Aplicaciones clínicas principales

La imagen de esfuerzo resulta especialmente útil ante alteraciones electrocardiográficas de significado incierto, como la inversión de la onda T en derivaciones inferiores o laterales, que puede constituir la primera manifestación de una miocardiopatía. También permite diferenciar la hipertrofia fisiológica del deportista de una miocardiopatía hipertrófica, identificando obstrucción dinámica del tracto de salida, movimiento sistólico anterior mitral o insuficiencia mitral asociada.

En deportistas con dilatación ventricular izquierda y función sistólica discretamente reducida, una adecuada reserva contráctil favorece una adaptación al entrenamiento, mientras que una respuesta insuficiente orienta hacia una miocardiopatía dilatada. El mismo razonamiento puede aplicarse al ventrículo derecho cuando se plantea el diagnóstico diferencial con una miocardiopatía arritmogénica.

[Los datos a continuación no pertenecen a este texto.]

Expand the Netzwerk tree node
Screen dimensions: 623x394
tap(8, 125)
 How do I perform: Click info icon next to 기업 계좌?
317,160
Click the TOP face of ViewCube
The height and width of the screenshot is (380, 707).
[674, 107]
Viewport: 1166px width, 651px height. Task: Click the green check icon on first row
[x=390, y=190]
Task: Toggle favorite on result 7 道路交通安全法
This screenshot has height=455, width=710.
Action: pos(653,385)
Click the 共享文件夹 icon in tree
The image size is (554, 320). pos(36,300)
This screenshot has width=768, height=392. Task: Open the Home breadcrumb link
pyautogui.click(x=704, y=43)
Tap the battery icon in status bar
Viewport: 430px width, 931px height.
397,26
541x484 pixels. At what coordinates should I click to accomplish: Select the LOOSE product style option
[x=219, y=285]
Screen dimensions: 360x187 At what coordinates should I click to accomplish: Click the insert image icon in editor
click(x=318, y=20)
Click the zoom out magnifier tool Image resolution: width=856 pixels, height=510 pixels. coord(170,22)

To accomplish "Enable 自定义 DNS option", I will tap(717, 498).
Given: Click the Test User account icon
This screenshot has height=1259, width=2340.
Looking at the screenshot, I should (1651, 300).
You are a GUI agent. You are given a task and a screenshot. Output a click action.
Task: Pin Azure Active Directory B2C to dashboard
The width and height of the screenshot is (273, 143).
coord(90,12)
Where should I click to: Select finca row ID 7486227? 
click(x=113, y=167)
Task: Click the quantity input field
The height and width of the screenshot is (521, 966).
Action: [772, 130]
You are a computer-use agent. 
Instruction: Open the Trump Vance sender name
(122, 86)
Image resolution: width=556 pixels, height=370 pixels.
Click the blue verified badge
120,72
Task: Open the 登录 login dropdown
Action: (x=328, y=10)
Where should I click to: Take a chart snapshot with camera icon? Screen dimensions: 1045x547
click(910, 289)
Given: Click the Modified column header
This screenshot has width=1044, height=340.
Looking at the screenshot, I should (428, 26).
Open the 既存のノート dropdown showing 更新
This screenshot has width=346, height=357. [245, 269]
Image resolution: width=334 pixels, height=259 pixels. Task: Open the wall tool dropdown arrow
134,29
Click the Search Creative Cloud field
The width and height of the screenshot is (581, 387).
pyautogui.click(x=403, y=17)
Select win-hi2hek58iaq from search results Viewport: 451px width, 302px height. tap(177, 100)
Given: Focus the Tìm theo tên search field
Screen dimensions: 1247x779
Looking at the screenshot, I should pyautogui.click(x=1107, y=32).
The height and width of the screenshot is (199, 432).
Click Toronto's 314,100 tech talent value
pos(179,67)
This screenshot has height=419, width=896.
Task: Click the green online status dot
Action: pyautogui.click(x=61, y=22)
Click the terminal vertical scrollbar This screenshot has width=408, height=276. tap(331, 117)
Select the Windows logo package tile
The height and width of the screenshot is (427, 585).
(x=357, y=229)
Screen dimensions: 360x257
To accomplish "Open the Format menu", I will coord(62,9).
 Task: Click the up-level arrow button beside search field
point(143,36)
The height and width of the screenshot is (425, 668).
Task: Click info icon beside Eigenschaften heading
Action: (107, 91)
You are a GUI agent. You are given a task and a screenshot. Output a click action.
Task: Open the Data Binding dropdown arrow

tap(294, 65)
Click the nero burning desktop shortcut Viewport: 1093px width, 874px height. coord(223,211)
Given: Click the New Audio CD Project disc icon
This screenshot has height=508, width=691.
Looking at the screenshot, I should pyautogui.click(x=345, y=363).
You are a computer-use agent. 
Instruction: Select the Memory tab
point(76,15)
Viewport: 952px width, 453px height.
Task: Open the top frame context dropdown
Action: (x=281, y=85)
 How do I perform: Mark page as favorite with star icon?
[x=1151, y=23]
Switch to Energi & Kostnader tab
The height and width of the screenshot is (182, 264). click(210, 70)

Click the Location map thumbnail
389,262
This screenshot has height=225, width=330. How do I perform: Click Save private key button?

En las valvulopatías, el ejercicio permite comprobar si una lesión aparentemente moderada en reposo adquiere relevancia hemodinámica, aumenta la presión pulmonar o se acompaña de una respuesta tensional anormal. Asimismo, resulta útil ante disnea, dolor torácico, presíncope o síncope relacionados con el esfuerzo, al permitir reproducir los síntomas y relacionarlos con alteraciones funcionales, obstrucciones, isquemia o arritmias.


Técnicas complementarias

La ergoespirometría cuantifica objetivamente la capacidad funcional mediante el consumo máximo de oxígeno y los umbrales ventilatorios. Combinada con la ecocardiografía, permite relacionar la limitación funcional con sus mecanismos cardíacos e individualizar la intensidad de ejercicio recomendada, aunque su aplicación simultánea todavía requiere mayor validación.

La resonancia magnética durante ejercicio proporciona una cuantificación precisa de los volúmenes ventriculares y resulta especialmente interesante en el estudio del ventrículo derecho, las cardiopatías congénitas y la hipertensión pulmonar. Sin embargo, su utilización sigue limitada por dificultades técnicas y falta de protocolos estandarizados.

La imagen nuclear tiene indicaciones más específicas, fundamentalmente la detección de isquemia miocárdica y la valoración funcional de determinadas anomalías coronarias. Su empleo debe individualizarse y considerar especialmente la exposición a radiación en deportistas jóvenes.


Implicaciones para la práctica clínica

La imagen cardiovascular durante el esfuerzo permite identificar cardiopatías ocultas, estimar el riesgo asociado a la actividad física, orientar la participación deportiva y establecer recomendaciones individualizadas sobre la intensidad y modalidad de ejercicio.

Sus resultados deben interpretarse junto con la historia clínica, el electrocardiograma, la imagen en reposo y las características concretas de cada deportista. El documento también destaca la necesidad de desarrollar protocolos y valores de referencia adaptados a la edad, el sexo y la disciplina deportiva.


En conclusión

Es un trabajo que todos tenemos que leer. Existen muchos puntos de vista, muchas sugerencias que nos van a hacer la vida más fácil cuando tengamos que estudiar un corazón de deportista. Por eso, lo recomiendo como de obligada lectura.